# EXTRACTED TEXT
October marks the celebration of the "World Food Day", promoted by the Food and Agriculture Organization of the United Nations (FAO), with the aim of raising awareness about the problem of world food and strengthening solidarity in the fight against hunger, malnutrition and poverty.
This celebration has gained special relevance, derived from the fact that we are in a scenario of food shortages as a result of the COVID19 pandemic. Shortages have exacerbated global poverty gaps, as well as, the lack of secure access to quality food.
Agroforestry systems represent a sustainable response to global food insecurity and an effective mechanism to address the effects of climate change, therefore, a relevant alternative for food production in the present and in the future. These systems are a set of technologies for managing soil, water, nutrients, agricultural and forest crops, which can reduce risks and vulnerabilities in rural families, since they ensure the sustainable production of high quality food.

# DATASET CONTENT
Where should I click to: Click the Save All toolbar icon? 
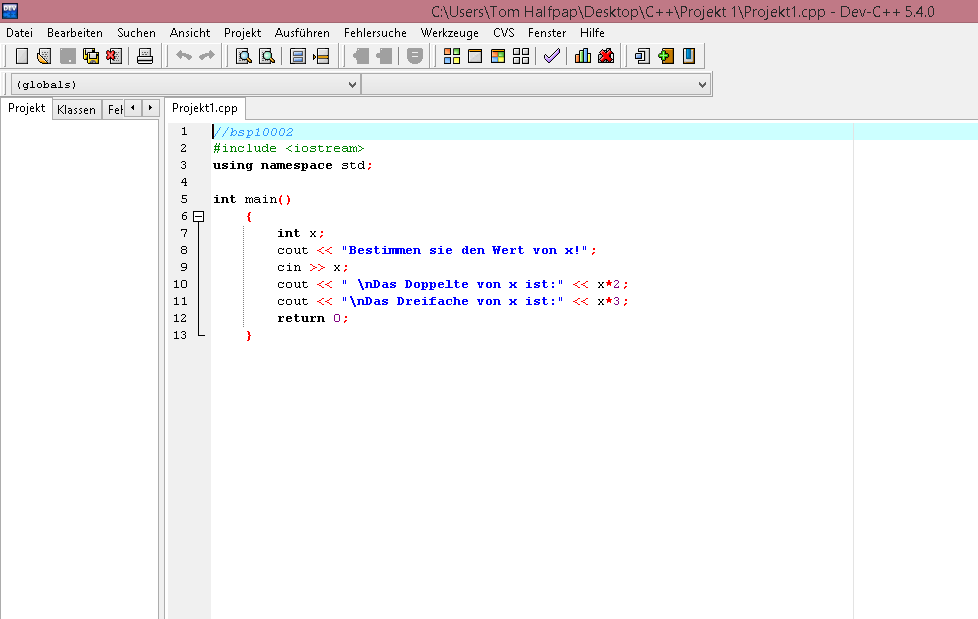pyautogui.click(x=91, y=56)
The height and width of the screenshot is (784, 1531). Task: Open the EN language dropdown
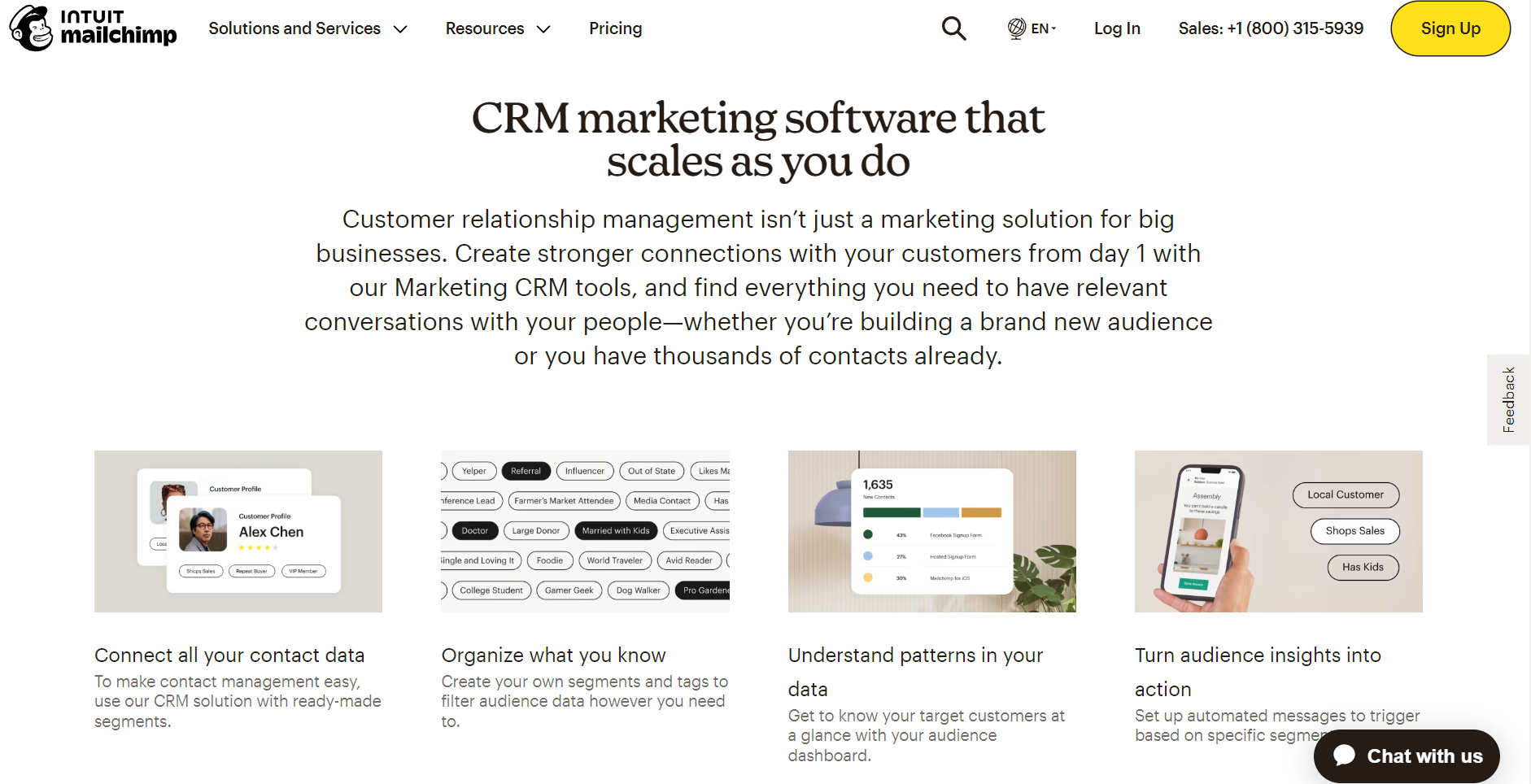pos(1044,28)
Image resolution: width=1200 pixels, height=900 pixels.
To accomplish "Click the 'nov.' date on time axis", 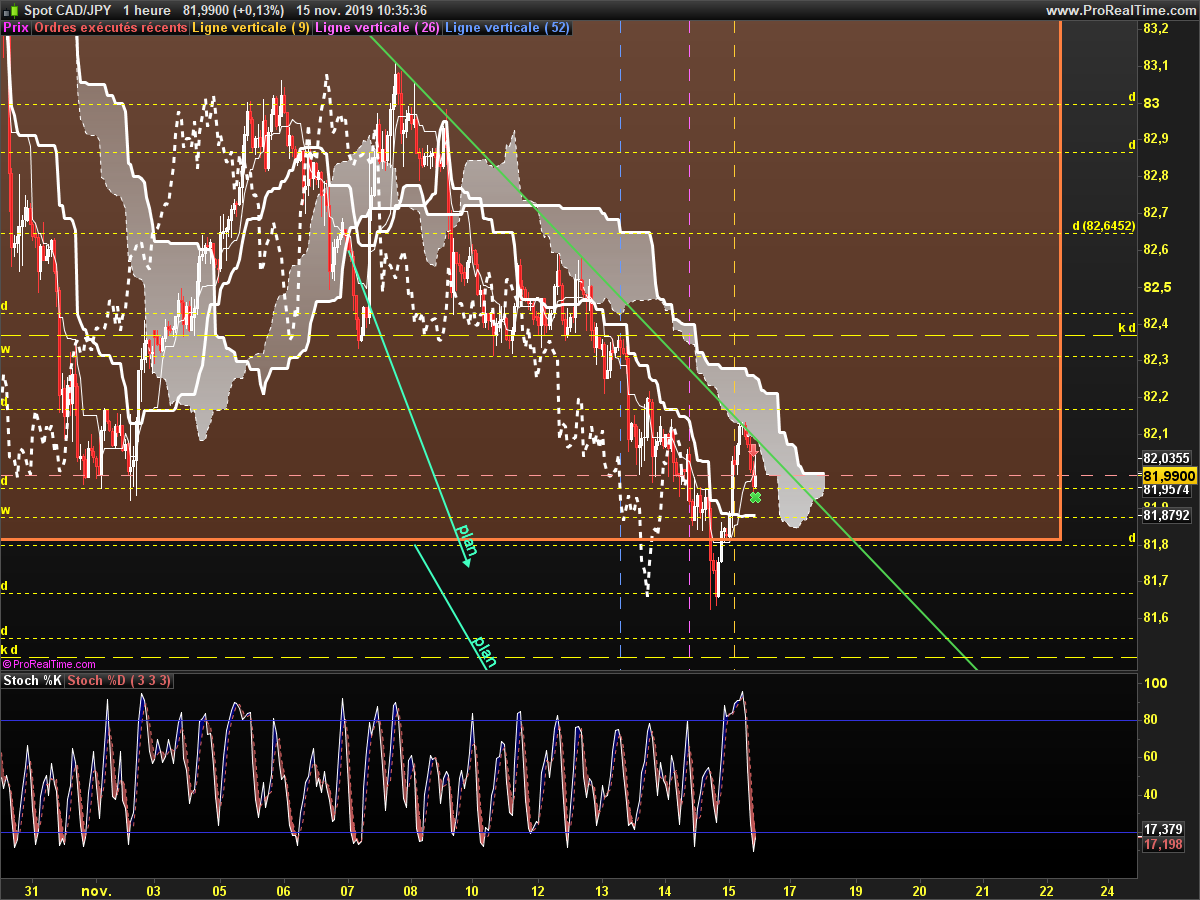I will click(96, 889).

# TASKS TO CARRY OUT
• 1. Transcribe the World Food Day text from "October marks the" to "to quality food.".
• 2. Answer these questions from the World Food Day text:
(a) Which organization promotes World Food Day?
(b) What has caused the current food shortages?
(c) What can agroforestry systems reduce in rural families?
• 3. Take the World Food Day text further, starting after its last sentence.

# ANSWERS BY ITEM
• 1.
October marks the celebration of the "World Food Day", promoted by the Food and Agriculture Organization of the United Nations (FAO), with the aim of raising awareness about the problem of world food and strengthening solidarity in the fight against hunger, malnutrition and poverty.
This celebration has gained special relevance, derived from the fact that we are in a scenario of food shortages as a result of the COVID19 pandemic. Shortages have exacerbated global poverty gaps, as well as, the lack of secure access to quality food.

• 2.
(a) The Food and Agriculture Organization of the United Nations (FAO).
(b) The COVID19 pandemic.
(c) Risks and vulnerabilities.

• 3.
From AMBIO´s experience of work with the use of 6 agroforestry systems in the field work, it has been possible to confirm the benefits that these productive systems provide to families in rural areas, especially to children, since they help to avoid the obesity and other chronic degenerative diseases, by having diverse food sources.
The implementation of fruit trees, palms, grains and basic crops, such as corn, beans, backyard vegetables, with the use of agroecological practices and promoting the use of local inputs, contributes to promoting the sovereignty and food self-sufficiency for small-scale farmers, who have found in agroforestry systems a sustainable production alternative, according to their needs.
It is of special relevance to generate sustainable actions for food production, as well as to reduce waste, which allows achieving the Sustainable Development Goal 2, oriented towards Zero Hunger.